5. The method of claim 4, wherein determining a dominance value for each of the tokens and a target value for the reviewer model based on the rewards, the values, the initial policy distribution and the policy distribution of the actor model comprises normalizing the rewards.

6. The method of claim 4, wherein determining a dominance value for each of the tokens and a target value for the reviewer model based on the reward, the value, the initial policy distribution, and a policy distribution of the actor model comprises removing hint instructions and hint responses corresponding to the reward if the reward is greater than a predetermined threshold.

7. The method of claim 4, wherein determining a dominance value for each of the tokens and a target value for the reviewer model based on the rewards, the values, the initial policy distribution, and a policy distribution of the actor model comprises: using a generalized dominance estimation method, a dominance value for each token is calculated by using the rewards in a number of iterations.

8. The method of claim 4, wherein determining the objective function includes normalizing the dominance values based on the initial policy distribution and a policy distribution of the actor model, the determined dominance value for each voxel, and an objective value of the reviewer model.

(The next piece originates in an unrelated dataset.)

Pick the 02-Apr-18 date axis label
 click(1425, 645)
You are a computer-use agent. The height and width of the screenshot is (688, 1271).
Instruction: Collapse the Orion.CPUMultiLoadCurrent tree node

9. The method of claim 1, wherein parameter updating the actor model and the reviewer model in parallel by optimizing the determined objective function to parameter update the large language model comprises: in the first N iterations of the training for the prompt instruction and the prompt response, keeping parameters of the actor model fixed and updating parameters of the reviewer model, wherein N is a positive integer.

10. The method of claim 1, wherein parameter updating the actor model and the reviewer model in parallel by optimizing the determined objective function to parameter update the large language model comprises: in the process of updating parameters of the reviewer model, data used for updating parameters of the reviewer model in the previous iteration is accumulated into the current iteration.

11. The method of claim 1, further comprising:

generating a plurality of different hint responses for each hint instruction; and

and selecting a prompt response corresponding to the highest reward from the plurality of different prompt responses by using the reward model for updating parameters of the actor model.

12. An apparatus for reinforcement learning of a large language model, comprising:

the data acquisition module is configured to acquire a prompt instruction;

a response generation module configured to generate a hint response to the hint instruction using the large language model; and

a reinforcement learning module configured to:

13. An apparatus for reinforcement learning of a large language model, comprising:

one or more processors; and

one or more memories in which a computer executable program is stored which, when executed by the processor, performs the method of any of claims 1-11.

14. A computer program product stored on a computer readable storage medium and comprising computer instructions which, when executed by a processor, cause a computer device to perform the method of any of claims 1-11.

15. A computer readable storage medium having stored thereon computer executable instructions for implementing the method of any of claims 1-11 when executed by a processor.